_TO DO_.
I would like the entries transcribed word for word, please, with the pictures removed.

_AVAILABLE DATA_.
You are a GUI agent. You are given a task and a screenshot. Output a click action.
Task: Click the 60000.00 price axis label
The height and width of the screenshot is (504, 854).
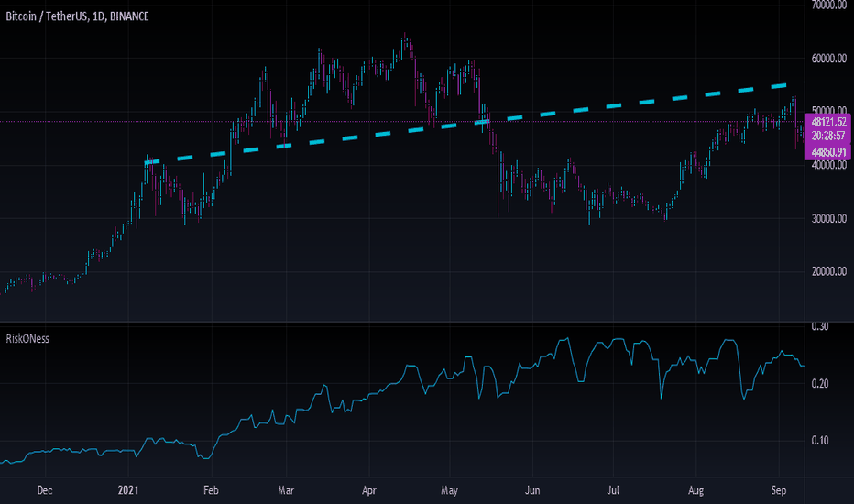click(828, 59)
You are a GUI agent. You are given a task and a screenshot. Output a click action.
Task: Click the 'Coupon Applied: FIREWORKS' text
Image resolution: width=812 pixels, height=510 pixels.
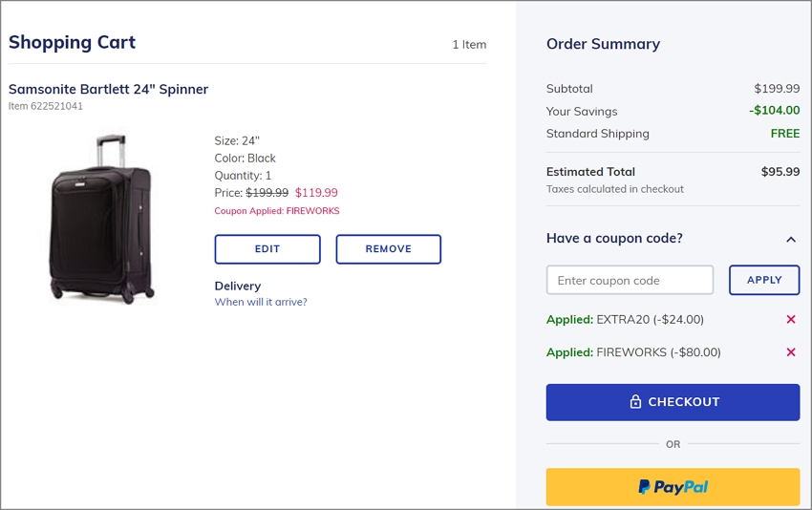pos(277,211)
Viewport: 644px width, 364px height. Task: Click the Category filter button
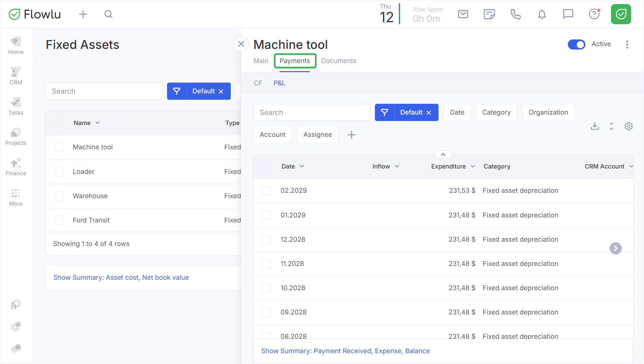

_TASK OUTPUT_.
You are a GUI agent. You are given a task and a screenshot. Output a click action.
Task: Click the 60000.00 price axis label
The height and width of the screenshot is (504, 854).
click(828, 59)
You are a GUI agent. You are given a task and a screenshot. Output a click action.
Task: Click the 'Coupon Applied: FIREWORKS' text
Image resolution: width=812 pixels, height=510 pixels.
pos(277,211)
Viewport: 644px width, 364px height. Task: Click the Category filter button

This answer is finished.